Legend: Lactobacillus sp. I – light pink colour colony and Lactobacillus sp. II – yellow with
white colour colony.
Identification of bacterial pathogens isolated from the gut of mrigal fish
For identifying the said pathogens, basic morphological and various biochemical tests were
conducted to identify the genus of the selective isolates and the results were tabulated (Table
8-12 & Figure 9-25). In lysine iron agar slants, except Aeromonas sp. no other pathogens
have produced hydrogen sulphide (H2S) gas. Salmonella sp., Vibrio sp. and Pseudomonas sp.
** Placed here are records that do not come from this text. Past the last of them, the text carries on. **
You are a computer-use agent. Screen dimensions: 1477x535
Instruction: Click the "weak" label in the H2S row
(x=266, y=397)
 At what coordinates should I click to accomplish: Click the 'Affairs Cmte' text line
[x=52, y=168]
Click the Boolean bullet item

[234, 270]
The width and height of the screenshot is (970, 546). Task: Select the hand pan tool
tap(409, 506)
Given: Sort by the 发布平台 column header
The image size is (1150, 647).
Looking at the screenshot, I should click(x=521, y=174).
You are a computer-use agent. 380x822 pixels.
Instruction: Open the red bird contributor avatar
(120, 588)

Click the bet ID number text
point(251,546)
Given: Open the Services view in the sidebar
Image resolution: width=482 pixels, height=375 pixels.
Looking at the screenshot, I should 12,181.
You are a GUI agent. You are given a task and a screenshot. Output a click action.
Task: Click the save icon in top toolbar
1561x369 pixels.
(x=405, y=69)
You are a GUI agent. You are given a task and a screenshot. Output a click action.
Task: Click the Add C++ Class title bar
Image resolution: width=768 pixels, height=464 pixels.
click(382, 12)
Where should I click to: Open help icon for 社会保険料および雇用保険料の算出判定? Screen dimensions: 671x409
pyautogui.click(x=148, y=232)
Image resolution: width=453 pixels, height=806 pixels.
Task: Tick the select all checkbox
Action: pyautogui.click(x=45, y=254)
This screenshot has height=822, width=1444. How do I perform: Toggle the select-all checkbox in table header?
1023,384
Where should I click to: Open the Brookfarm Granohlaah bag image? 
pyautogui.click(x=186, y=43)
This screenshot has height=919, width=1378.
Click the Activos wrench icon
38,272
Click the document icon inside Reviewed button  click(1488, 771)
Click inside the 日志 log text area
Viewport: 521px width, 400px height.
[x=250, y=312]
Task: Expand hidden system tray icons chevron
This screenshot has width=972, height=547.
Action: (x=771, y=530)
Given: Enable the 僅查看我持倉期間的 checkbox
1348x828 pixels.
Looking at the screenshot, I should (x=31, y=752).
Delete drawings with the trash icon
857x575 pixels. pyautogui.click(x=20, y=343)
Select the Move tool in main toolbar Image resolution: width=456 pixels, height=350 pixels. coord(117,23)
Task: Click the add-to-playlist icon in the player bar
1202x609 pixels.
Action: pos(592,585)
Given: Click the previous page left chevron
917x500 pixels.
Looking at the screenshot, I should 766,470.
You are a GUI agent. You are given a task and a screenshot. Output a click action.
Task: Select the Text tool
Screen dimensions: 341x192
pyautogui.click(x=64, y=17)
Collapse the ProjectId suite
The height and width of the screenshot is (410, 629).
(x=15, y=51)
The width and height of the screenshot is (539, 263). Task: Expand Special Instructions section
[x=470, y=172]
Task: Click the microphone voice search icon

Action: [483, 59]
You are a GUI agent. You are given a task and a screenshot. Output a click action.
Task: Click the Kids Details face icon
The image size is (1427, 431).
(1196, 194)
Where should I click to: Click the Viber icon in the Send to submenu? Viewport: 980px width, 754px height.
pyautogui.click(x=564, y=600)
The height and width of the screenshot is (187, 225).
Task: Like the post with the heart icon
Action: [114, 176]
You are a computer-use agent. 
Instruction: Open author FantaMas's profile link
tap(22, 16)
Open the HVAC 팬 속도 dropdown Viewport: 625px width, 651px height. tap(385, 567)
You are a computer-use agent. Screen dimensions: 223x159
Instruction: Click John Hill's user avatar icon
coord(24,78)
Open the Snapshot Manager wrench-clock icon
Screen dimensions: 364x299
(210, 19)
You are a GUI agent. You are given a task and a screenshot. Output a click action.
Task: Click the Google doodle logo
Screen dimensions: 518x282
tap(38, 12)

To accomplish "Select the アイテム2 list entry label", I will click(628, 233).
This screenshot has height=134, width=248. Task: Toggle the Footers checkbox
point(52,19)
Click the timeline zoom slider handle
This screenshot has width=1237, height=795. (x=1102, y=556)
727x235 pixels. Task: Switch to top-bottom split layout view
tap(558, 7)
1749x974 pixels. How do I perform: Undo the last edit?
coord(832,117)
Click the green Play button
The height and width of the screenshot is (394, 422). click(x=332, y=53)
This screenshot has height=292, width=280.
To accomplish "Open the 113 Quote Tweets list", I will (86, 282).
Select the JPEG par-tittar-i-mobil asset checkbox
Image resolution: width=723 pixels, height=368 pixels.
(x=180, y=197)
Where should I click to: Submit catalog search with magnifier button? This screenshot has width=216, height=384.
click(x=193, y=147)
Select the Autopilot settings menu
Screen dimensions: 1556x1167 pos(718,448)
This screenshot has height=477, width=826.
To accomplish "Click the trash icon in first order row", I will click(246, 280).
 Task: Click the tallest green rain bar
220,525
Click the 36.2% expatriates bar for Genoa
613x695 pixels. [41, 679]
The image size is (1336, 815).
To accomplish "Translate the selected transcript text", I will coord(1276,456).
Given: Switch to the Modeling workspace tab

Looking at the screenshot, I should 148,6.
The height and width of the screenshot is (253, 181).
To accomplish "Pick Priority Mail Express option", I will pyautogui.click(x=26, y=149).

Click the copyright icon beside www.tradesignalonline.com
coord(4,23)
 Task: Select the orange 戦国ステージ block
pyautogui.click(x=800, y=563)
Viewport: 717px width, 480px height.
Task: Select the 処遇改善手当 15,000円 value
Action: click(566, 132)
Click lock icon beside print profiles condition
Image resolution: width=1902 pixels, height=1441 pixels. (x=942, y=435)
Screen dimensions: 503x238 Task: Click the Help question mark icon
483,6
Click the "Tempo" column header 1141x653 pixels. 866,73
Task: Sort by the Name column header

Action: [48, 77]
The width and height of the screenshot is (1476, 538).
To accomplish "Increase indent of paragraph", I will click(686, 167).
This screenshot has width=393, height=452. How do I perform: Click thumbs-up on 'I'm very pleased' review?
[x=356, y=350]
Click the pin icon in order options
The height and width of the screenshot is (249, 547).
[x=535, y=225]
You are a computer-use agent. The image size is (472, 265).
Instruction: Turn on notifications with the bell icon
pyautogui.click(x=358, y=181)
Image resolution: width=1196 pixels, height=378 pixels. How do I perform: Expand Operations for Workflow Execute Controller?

have not produced hydrogen sulphide (H2S) gas in triple sugar iron agar slants. But
Aeromonas sp. turned the butt region black due to the release of hydrogen sulphide (H2S) gas.
In connection with hydrogen sulphide (H2S) gas production, the same trend was noticed from
Aeromonas sp. and also from other pathogens, when they were inoculated in Kligler iron agar
slants. In the same media, Salmonella sp. has produced a considerable volume of gas. It was
not seen in the other pathogens and it could be understood from the table (Table 8). Sorbitol
fermentation ability was tested among the pathogens using sorbitol iron agar slants. The test
results revealed that all the pathogens have the caliber of fermenting sorbitol. Aeromonas sp.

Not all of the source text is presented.